Exercice 2 — Étude d'un document chiffré (EC2)
Éléments attendus.
Lecture (2 pts). Nature : graphique en barres comparant le taux de syndicalisation des salariés dans plusieurs pays de l'OCDE en 2020. Données : en France, environ 10 % des salariés sont syndiqués ; en Islande, environ 91 % le sont. Phrase de lecture attendue : « En 2020, sur 100 salariés français, environ 10 étaient adhérents d'un syndicat. » Constat : la France a l'un des taux les plus bas, loin derrière les pays scandinaves.
Interprétation (2 pts). L'écart s'explique surtout par le système de Gand : dans les pays scandinaves, les syndicats gèrent l'assurance chômage, ce qui crée une forte incitation individuelle à adhérer. En France, à l'inverse, les accords collectifs sont étendus à tous les salariés, syndiqués ou non : il n'y a pas d'incitation individuelle à adhérer pour bénéficier des avantages négociés (paradoxe français : faible adhésion mais forte influence syndicale).
Exercice 3 — Raisonnement appuyé sur un dossier documentaire (EC3)
Plan détaillé et éléments attendus.
Introduction. Accroche (un mouvement récent : Gilets jaunes, Fridays for Future). Définitions : mouvement social (action collective organisée et durable, hors des voies institutionnelles), démocratie représentative et participative. Problématique : en quoi les mouvements sociaux contribuent-ils à la vie démocratique ? Annonce du plan.

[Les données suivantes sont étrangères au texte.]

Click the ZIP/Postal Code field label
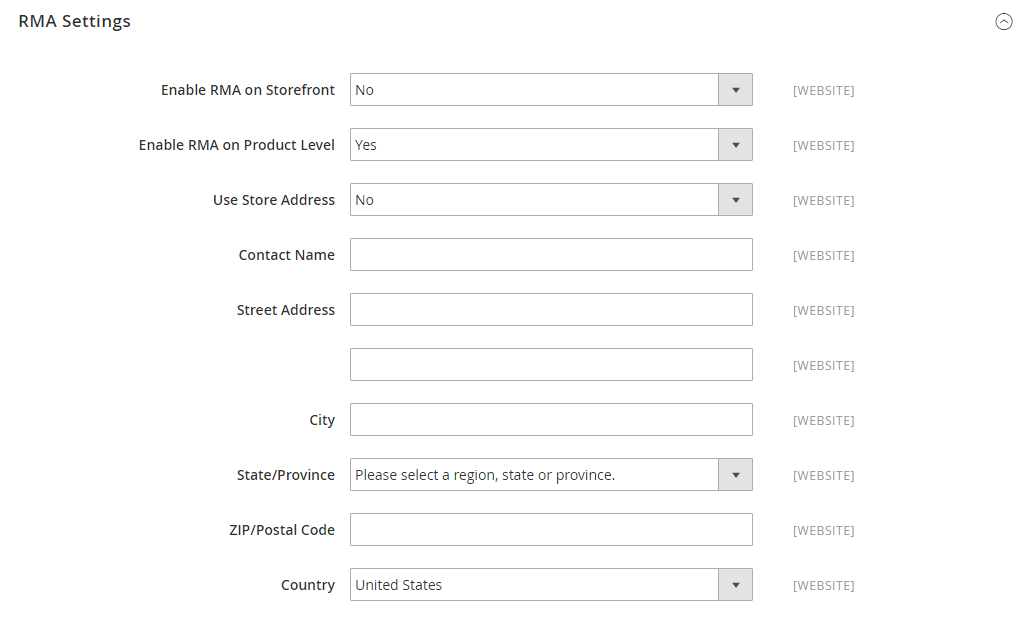This screenshot has height=620, width=1028. 281,529
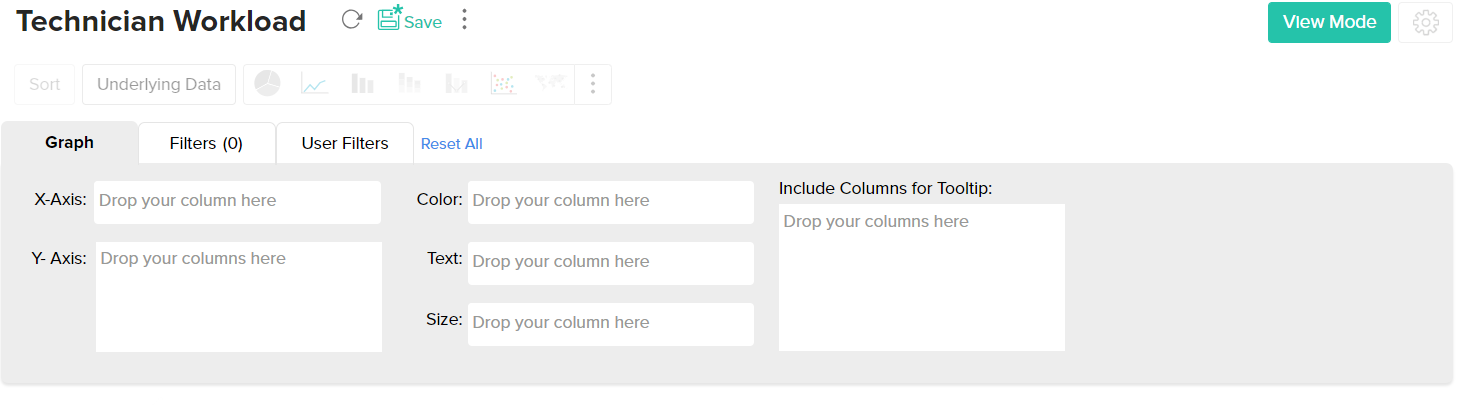Click the X-Axis column drop field

[x=237, y=201]
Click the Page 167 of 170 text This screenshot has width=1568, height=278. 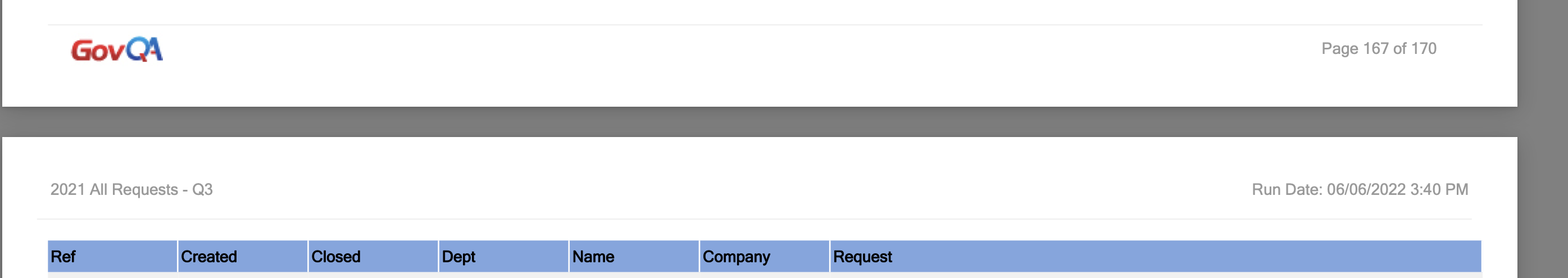tap(1378, 49)
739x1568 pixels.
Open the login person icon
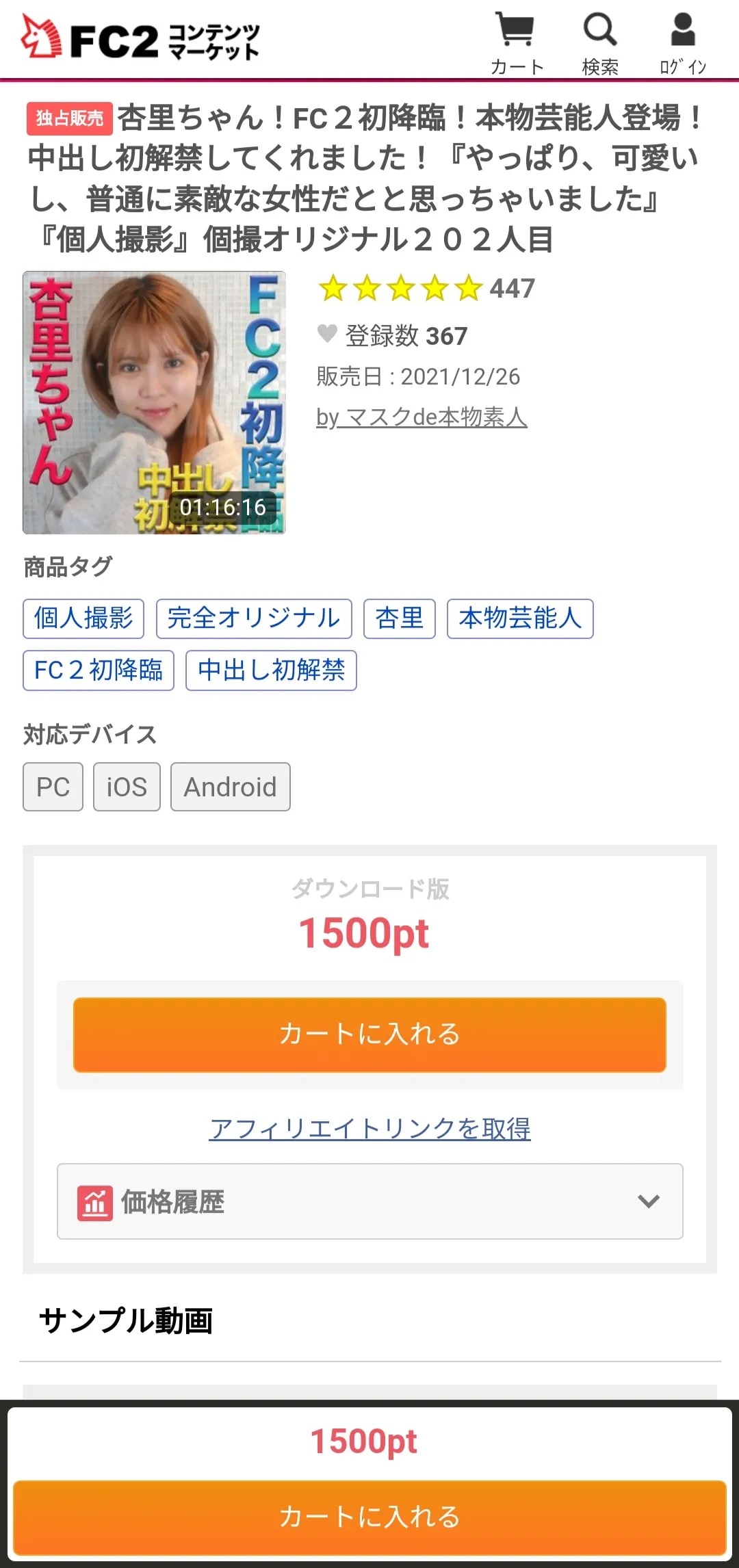click(682, 30)
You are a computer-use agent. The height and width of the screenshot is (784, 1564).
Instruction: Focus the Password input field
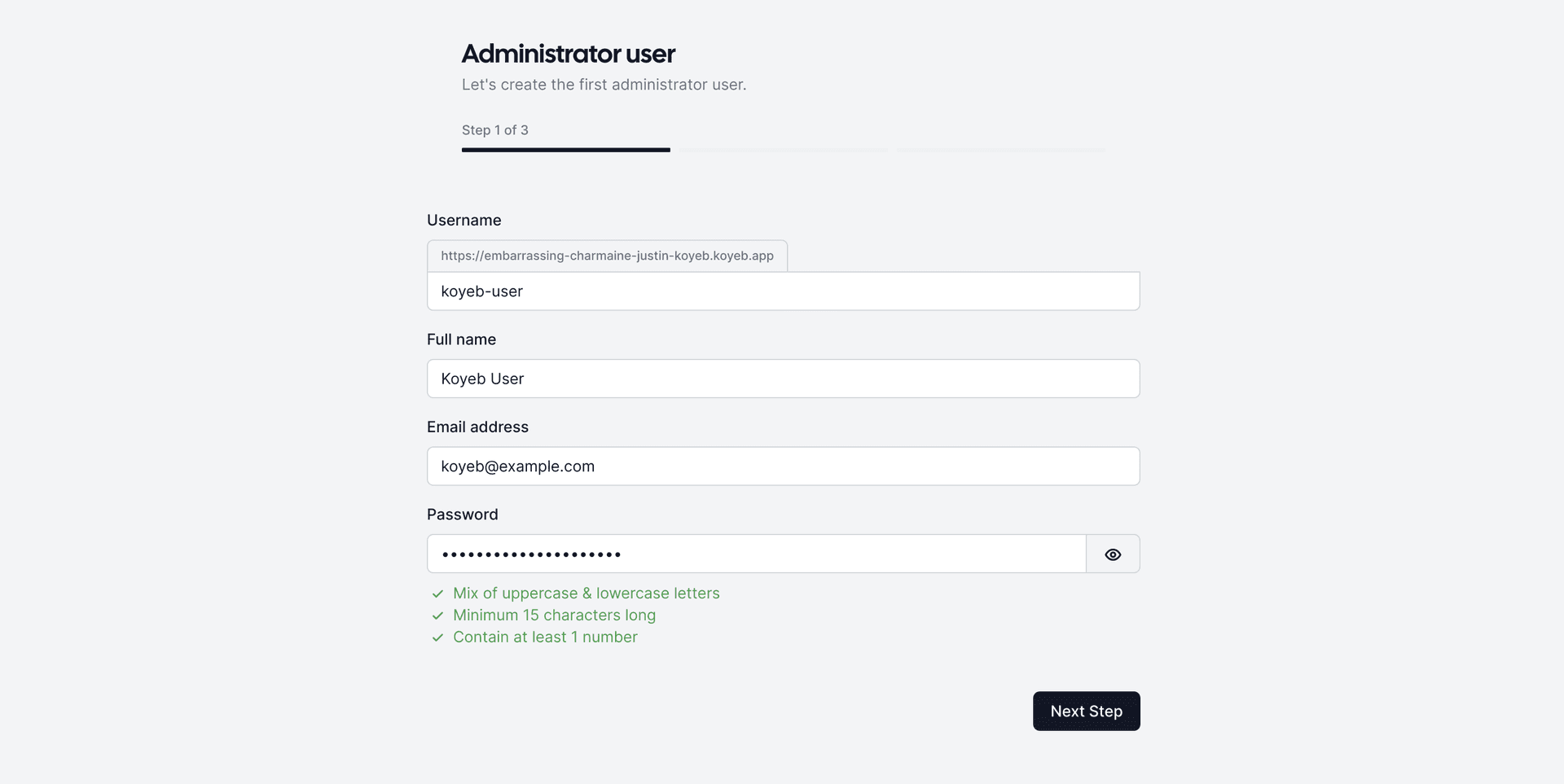tap(756, 554)
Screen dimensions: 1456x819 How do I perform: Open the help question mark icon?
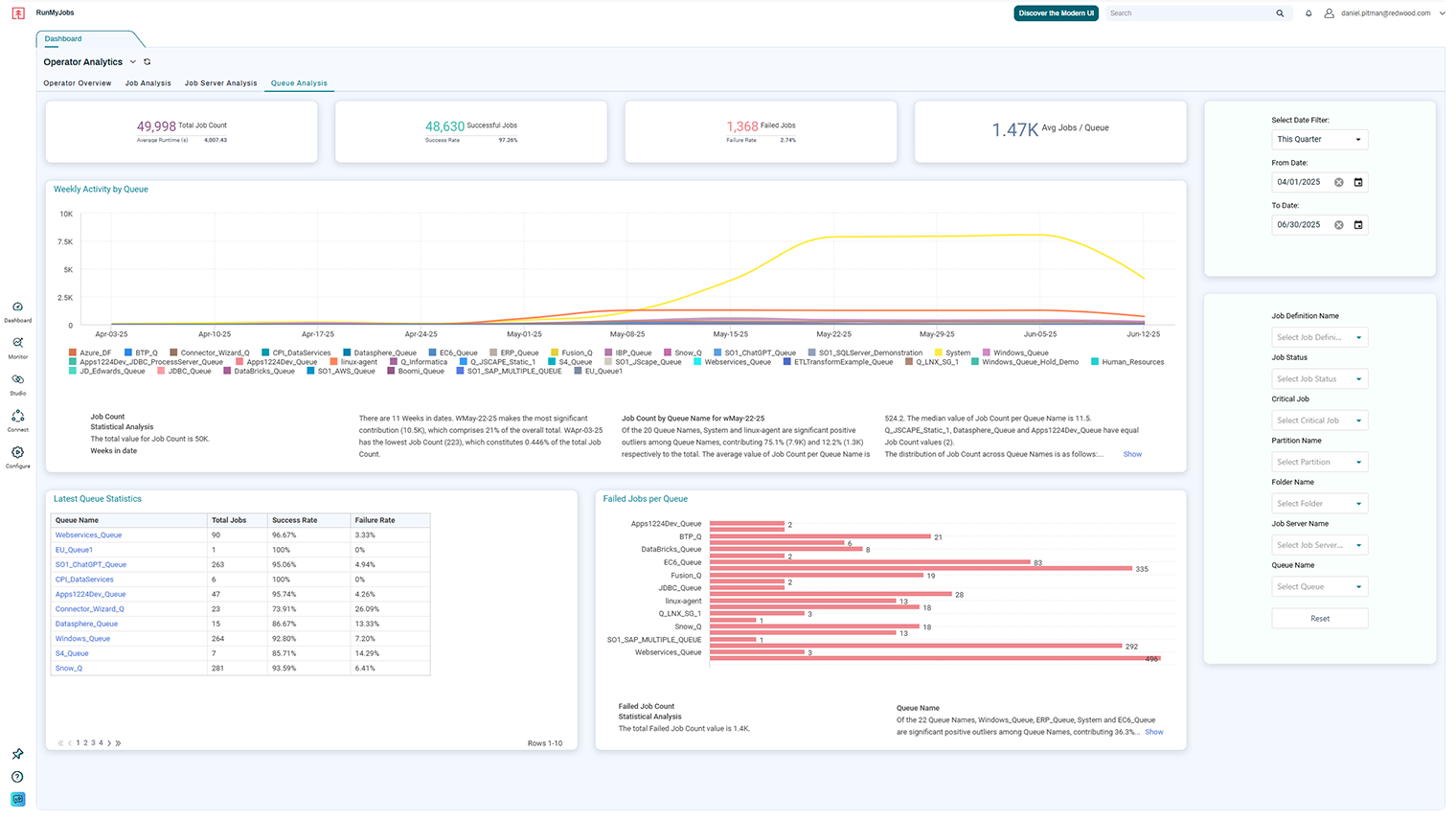(x=17, y=777)
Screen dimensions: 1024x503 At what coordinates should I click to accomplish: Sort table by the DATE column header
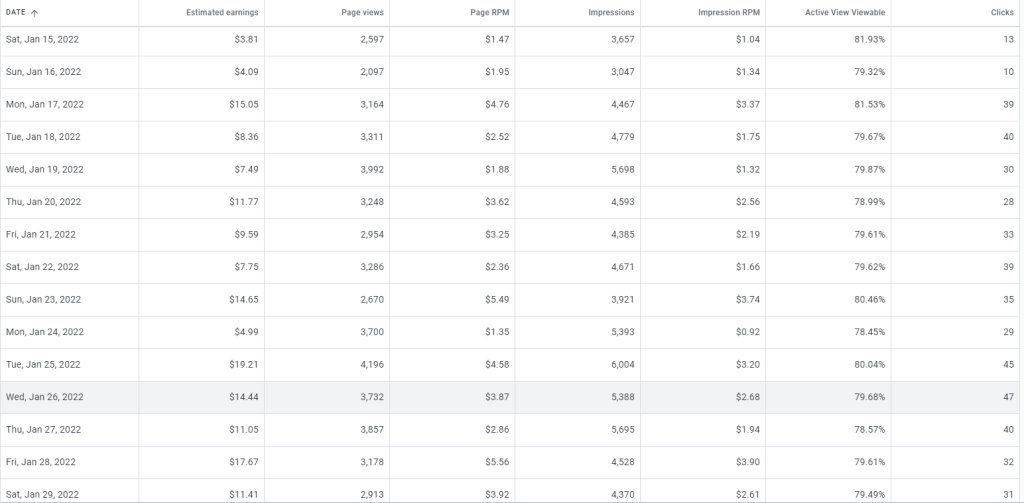click(16, 12)
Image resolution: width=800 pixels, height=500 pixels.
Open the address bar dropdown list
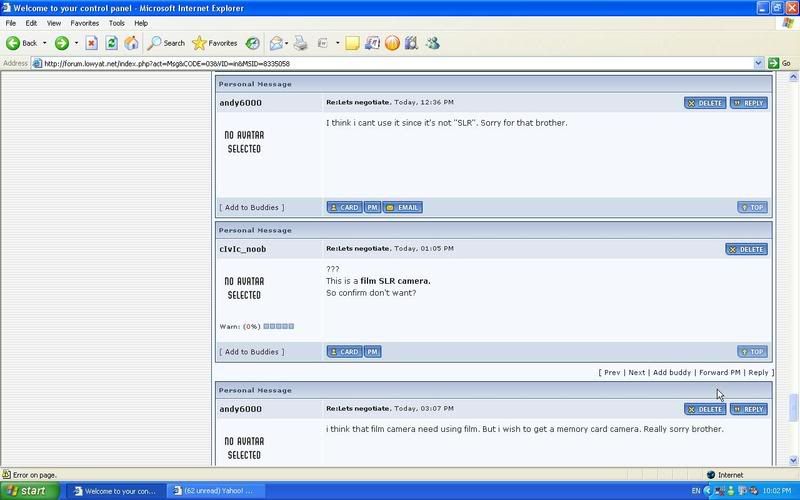[x=759, y=63]
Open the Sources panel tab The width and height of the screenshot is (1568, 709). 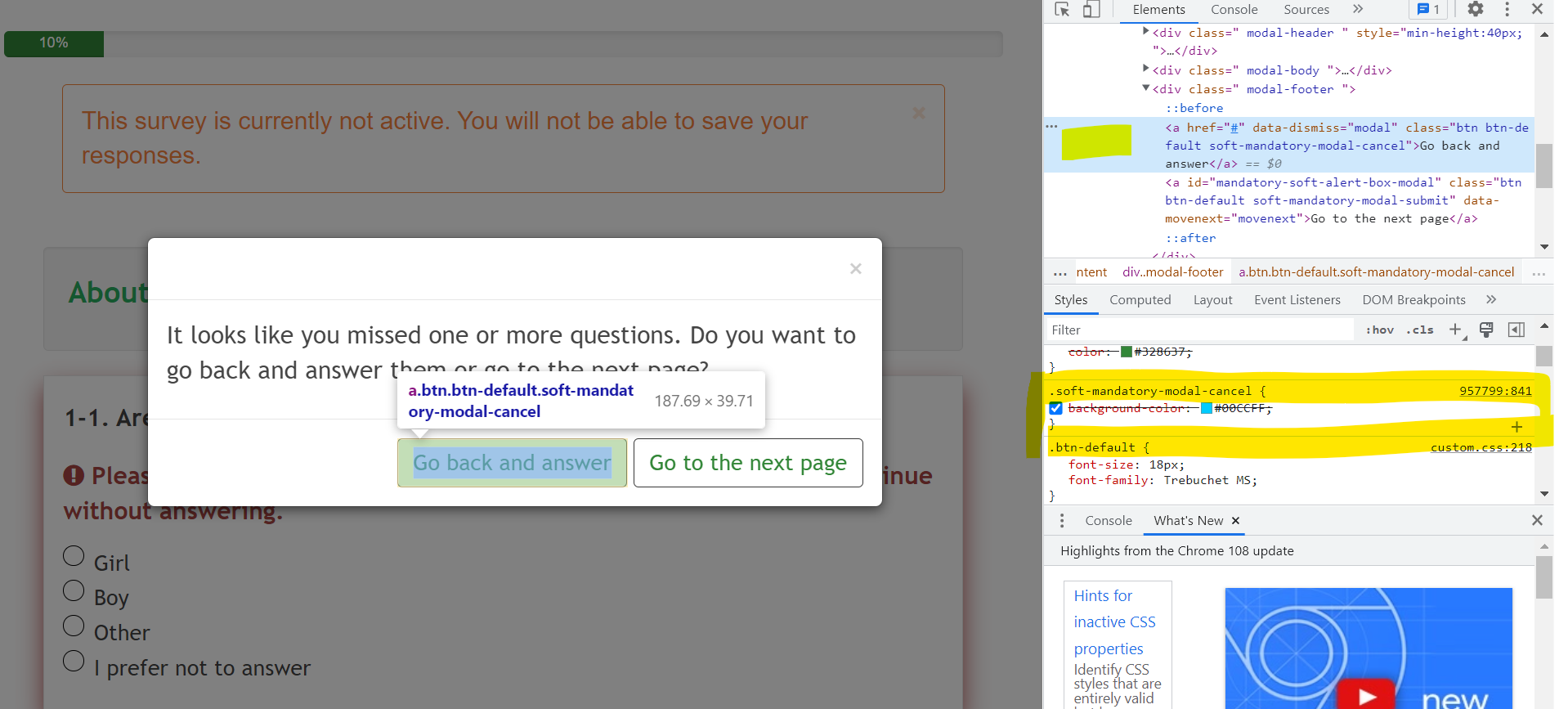point(1306,10)
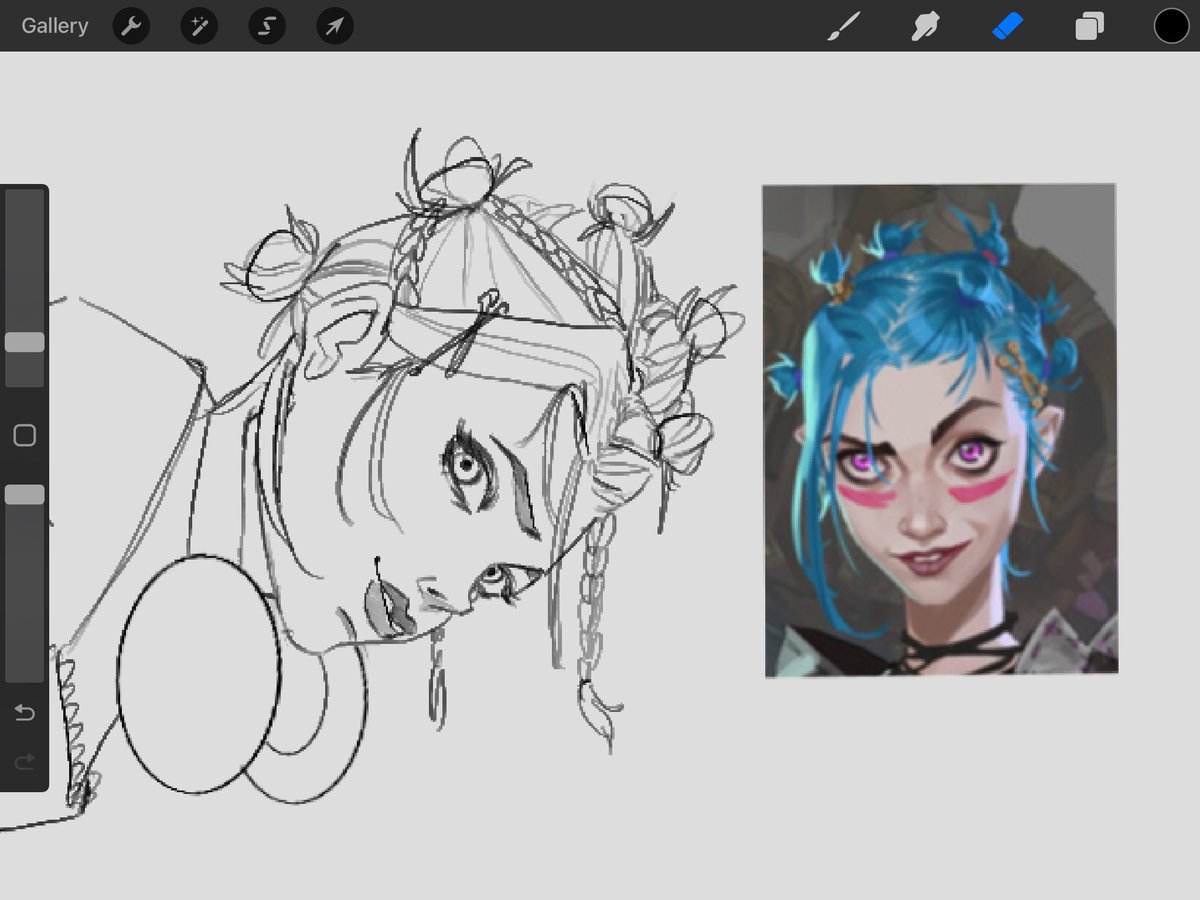
Task: Return to the Gallery
Action: (x=54, y=26)
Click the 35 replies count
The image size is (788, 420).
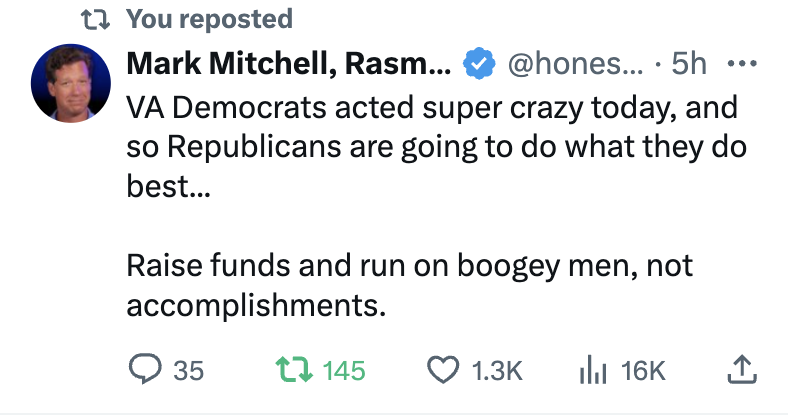(x=188, y=371)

I — Les mouvements sociaux enrichissent et complètent la démocratie. Doc. 1 : ils assurent une fonction de mise sur agenda, en faisant émerger des enjeux ignorés par les partis (droits des femmes, écologie, conditions de travail), ensuite institutionnalisés par le travail législatif. Ils élargissent le répertoire d'action collective (Tilly) et offrent une participation directe (manifestations, pétitions, mobilisations numériques) face à la crise de la représentation. Ils jouent le rôle de corps intermédiaires (au sens de Tocqueville) et de contre-pouvoir.
II — Mais leur rôle dans la démocratie est aussi source de tensions. Doc. 2 : en agissant « hors des urnes », ils peuvent contester la légitimité des élus issus du suffrage universel. Risque qu'une minorité mobilisée impose ses vues à la majorité. Tensions également avec les partis et syndicats institutionnalisés (critique des Gilets jaunes), et limites des mobilisations numériques (slacktivisme, faible portée institutionnelle directe, manipulation possible).
Conclusion. Les mouvements sociaux participent pleinement à la démocratie en faisant émerger de nouveaux enjeux et en offrant des formes de participation directe, complétant la démocratie représentative. Mais leur action hors des institutions entretient une tension permanente avec la légitimité du suffrage universel. Ouverture possible sur la démocratie délibérative (conventions citoyennes) comme tentative d'articulation.
Connaissances valorisées : mouvement social, répertoire d'action collective (Tilly), WUNC, Nouveaux Mouvements Sociaux (Touraine), corps intermédiaires (Tocqueville), mise sur agenda, crise de la représentation, démocratie participative et délibérative, complémentarités/tensions entre acteurs.